**Job:** Report every line in the listing below that contains the word "Online", copying each such line in full.

**Records for processing:**
▽
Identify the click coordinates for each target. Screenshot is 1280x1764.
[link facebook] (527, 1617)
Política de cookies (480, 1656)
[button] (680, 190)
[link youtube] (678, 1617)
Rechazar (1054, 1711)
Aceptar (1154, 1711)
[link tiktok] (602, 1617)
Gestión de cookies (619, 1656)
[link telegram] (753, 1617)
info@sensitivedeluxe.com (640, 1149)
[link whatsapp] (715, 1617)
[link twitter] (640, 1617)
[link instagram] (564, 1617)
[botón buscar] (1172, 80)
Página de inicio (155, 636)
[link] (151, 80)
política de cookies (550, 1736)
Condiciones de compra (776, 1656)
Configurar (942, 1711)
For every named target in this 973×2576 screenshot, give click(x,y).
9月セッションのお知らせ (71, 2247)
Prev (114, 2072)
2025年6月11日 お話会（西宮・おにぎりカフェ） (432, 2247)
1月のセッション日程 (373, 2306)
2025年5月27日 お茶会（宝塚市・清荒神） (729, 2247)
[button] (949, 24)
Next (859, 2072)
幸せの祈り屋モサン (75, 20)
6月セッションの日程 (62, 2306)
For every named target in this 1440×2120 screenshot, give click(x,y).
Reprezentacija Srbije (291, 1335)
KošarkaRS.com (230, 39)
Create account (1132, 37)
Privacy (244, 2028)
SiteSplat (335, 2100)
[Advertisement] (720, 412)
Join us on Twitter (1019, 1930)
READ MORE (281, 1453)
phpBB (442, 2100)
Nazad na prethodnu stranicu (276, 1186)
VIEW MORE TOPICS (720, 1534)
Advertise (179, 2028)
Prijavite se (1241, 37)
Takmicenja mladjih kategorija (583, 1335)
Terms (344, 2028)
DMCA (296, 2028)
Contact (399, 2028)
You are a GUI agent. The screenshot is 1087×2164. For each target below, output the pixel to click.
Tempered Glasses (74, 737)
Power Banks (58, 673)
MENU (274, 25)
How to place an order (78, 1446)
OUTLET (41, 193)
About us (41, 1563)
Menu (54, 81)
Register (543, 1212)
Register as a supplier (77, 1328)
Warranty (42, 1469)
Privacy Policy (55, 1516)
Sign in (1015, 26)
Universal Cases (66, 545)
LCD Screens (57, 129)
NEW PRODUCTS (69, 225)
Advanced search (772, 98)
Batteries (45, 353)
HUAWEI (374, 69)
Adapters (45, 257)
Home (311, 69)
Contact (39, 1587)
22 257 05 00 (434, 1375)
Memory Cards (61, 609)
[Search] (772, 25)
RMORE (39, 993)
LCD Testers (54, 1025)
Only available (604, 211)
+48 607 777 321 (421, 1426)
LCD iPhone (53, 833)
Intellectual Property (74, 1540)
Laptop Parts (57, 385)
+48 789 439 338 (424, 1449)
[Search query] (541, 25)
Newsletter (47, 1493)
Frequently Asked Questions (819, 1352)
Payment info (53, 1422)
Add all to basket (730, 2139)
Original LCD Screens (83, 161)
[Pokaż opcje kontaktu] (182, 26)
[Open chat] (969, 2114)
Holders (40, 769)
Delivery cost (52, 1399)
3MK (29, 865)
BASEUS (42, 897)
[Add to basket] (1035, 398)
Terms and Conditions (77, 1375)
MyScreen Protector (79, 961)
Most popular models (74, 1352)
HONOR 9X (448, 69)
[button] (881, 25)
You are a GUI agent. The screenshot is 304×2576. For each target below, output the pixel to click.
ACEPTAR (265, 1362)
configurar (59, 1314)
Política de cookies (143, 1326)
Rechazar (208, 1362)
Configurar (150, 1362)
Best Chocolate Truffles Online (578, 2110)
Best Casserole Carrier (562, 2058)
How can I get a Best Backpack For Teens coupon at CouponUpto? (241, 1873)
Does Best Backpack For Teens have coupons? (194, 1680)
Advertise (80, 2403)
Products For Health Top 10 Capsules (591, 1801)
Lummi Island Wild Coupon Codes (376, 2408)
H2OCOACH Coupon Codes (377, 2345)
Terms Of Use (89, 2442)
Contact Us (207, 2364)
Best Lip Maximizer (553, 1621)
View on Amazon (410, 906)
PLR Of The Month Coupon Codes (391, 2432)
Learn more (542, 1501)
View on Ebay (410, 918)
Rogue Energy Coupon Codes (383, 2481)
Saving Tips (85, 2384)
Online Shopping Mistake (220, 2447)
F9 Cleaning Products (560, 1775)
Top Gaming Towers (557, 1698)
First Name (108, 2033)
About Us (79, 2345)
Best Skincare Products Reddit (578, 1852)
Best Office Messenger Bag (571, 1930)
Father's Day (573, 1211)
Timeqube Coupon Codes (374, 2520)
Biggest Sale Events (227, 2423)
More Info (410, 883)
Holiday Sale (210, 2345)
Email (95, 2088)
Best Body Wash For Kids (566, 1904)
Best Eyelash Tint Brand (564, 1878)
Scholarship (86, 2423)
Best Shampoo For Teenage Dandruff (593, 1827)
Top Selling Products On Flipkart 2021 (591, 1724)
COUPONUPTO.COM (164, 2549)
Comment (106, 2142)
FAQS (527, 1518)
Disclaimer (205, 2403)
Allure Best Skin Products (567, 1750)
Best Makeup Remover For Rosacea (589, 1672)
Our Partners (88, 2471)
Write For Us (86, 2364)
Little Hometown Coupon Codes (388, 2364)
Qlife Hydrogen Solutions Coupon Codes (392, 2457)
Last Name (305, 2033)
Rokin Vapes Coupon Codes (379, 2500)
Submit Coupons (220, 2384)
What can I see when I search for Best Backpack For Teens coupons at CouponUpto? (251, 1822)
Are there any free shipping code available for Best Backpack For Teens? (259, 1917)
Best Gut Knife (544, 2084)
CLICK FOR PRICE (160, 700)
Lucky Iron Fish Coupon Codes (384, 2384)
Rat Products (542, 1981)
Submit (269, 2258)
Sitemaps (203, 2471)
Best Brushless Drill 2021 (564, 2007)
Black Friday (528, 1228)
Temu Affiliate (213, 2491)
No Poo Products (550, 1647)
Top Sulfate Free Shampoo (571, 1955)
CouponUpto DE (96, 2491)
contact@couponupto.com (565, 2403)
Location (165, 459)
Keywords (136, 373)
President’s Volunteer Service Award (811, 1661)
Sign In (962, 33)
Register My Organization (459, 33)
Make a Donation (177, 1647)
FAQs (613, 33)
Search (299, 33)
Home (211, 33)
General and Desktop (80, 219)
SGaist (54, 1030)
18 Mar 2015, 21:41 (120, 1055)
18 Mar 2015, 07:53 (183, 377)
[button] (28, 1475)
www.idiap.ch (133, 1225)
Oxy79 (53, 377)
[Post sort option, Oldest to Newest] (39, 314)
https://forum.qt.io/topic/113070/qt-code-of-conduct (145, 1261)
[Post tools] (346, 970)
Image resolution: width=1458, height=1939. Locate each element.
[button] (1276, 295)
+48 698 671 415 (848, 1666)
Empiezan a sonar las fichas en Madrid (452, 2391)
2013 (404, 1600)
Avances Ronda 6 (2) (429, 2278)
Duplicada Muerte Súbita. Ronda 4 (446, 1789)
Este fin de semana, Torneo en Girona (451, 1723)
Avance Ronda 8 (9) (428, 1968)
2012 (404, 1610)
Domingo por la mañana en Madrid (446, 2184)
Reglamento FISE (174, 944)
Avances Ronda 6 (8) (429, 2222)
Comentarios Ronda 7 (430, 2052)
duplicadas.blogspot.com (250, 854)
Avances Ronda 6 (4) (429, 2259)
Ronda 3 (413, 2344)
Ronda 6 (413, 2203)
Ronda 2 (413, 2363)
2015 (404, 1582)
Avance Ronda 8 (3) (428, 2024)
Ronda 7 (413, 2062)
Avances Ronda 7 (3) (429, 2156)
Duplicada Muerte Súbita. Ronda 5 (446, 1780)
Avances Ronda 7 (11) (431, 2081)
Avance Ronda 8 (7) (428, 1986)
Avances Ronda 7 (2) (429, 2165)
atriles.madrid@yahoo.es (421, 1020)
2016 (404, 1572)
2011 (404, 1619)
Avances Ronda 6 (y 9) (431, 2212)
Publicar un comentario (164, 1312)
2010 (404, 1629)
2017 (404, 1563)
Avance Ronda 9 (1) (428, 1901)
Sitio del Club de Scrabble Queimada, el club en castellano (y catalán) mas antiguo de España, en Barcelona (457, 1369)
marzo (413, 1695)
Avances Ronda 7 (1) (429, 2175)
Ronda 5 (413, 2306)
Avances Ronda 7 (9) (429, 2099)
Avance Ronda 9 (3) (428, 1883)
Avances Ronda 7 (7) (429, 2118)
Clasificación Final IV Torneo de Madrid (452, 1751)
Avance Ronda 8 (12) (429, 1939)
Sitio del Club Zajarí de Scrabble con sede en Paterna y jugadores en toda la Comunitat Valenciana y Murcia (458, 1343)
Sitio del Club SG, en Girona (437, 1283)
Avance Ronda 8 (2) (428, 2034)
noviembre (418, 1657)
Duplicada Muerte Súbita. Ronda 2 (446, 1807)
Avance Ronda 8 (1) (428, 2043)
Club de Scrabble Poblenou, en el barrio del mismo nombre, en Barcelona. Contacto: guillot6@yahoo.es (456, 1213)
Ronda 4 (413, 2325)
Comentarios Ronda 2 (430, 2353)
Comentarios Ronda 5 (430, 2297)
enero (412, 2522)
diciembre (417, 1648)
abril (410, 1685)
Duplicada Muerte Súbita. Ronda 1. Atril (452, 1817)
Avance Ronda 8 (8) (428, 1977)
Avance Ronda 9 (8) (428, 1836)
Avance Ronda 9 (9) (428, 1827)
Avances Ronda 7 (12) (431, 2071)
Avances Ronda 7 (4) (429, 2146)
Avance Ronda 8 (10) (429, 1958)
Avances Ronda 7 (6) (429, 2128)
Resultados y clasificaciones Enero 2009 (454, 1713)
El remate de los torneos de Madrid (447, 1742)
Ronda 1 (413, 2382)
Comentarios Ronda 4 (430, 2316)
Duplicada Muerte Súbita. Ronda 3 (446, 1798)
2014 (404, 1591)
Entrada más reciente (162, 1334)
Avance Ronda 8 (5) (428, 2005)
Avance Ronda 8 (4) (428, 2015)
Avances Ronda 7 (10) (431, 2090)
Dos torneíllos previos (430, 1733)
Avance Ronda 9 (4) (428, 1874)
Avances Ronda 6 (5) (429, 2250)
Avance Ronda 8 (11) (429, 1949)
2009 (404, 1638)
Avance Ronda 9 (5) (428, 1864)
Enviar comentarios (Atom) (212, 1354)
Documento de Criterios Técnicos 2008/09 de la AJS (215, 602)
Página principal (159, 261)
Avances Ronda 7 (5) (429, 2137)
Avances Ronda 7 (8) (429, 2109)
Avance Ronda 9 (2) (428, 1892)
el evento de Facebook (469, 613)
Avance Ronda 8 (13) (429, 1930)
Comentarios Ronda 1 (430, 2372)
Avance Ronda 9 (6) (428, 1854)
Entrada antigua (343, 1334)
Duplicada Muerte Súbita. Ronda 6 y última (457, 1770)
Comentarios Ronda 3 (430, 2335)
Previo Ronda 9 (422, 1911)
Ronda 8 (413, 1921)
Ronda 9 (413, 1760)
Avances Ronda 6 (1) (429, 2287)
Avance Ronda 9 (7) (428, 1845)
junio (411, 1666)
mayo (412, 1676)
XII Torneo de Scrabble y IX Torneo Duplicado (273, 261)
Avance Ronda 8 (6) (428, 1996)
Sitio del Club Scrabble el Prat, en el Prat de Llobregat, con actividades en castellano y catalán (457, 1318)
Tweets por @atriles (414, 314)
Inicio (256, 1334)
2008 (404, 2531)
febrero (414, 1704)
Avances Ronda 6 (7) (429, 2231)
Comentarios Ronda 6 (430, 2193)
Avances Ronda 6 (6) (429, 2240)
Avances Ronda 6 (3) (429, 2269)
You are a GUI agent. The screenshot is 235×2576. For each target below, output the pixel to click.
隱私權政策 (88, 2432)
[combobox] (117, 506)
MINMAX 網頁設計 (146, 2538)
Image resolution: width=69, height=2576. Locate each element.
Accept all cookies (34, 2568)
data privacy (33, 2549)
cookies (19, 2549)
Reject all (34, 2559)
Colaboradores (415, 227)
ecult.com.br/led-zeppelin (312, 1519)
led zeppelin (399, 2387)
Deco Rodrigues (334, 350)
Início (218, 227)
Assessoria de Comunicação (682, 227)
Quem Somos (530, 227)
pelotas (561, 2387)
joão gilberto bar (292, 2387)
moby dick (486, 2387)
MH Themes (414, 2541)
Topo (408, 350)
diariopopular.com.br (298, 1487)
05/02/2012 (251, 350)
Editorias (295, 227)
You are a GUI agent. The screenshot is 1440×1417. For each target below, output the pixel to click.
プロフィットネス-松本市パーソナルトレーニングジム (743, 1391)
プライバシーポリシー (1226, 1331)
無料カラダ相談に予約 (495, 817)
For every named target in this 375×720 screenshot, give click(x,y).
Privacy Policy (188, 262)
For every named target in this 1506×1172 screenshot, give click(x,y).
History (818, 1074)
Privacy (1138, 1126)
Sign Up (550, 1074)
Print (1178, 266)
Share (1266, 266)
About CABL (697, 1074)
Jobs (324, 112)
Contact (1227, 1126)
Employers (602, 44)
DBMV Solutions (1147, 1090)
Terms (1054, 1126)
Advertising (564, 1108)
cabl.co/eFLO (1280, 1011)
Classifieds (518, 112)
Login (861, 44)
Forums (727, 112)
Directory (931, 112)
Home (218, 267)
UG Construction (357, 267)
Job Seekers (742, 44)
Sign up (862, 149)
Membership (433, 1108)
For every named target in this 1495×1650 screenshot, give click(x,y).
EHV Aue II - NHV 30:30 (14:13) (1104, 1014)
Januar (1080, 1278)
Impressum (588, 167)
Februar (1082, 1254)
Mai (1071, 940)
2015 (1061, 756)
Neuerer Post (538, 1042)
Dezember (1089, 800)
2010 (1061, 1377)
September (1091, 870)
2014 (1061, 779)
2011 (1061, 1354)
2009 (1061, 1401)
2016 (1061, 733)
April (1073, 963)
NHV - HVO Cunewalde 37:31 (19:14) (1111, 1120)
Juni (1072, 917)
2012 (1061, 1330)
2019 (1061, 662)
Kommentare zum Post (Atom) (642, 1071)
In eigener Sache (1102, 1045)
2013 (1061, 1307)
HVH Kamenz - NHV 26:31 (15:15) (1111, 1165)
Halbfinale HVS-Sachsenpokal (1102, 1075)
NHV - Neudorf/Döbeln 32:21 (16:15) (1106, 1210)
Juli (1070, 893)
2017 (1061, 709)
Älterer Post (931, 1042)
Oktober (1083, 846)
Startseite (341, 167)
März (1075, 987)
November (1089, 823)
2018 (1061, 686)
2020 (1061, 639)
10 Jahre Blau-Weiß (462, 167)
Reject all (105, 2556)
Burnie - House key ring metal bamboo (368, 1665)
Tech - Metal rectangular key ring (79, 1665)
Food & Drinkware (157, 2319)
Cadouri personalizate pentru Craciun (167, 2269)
△
**Output for this exercise:**
Best Chocolate Truffles Online (578, 2110)
Online Shopping Mistake (220, 2447)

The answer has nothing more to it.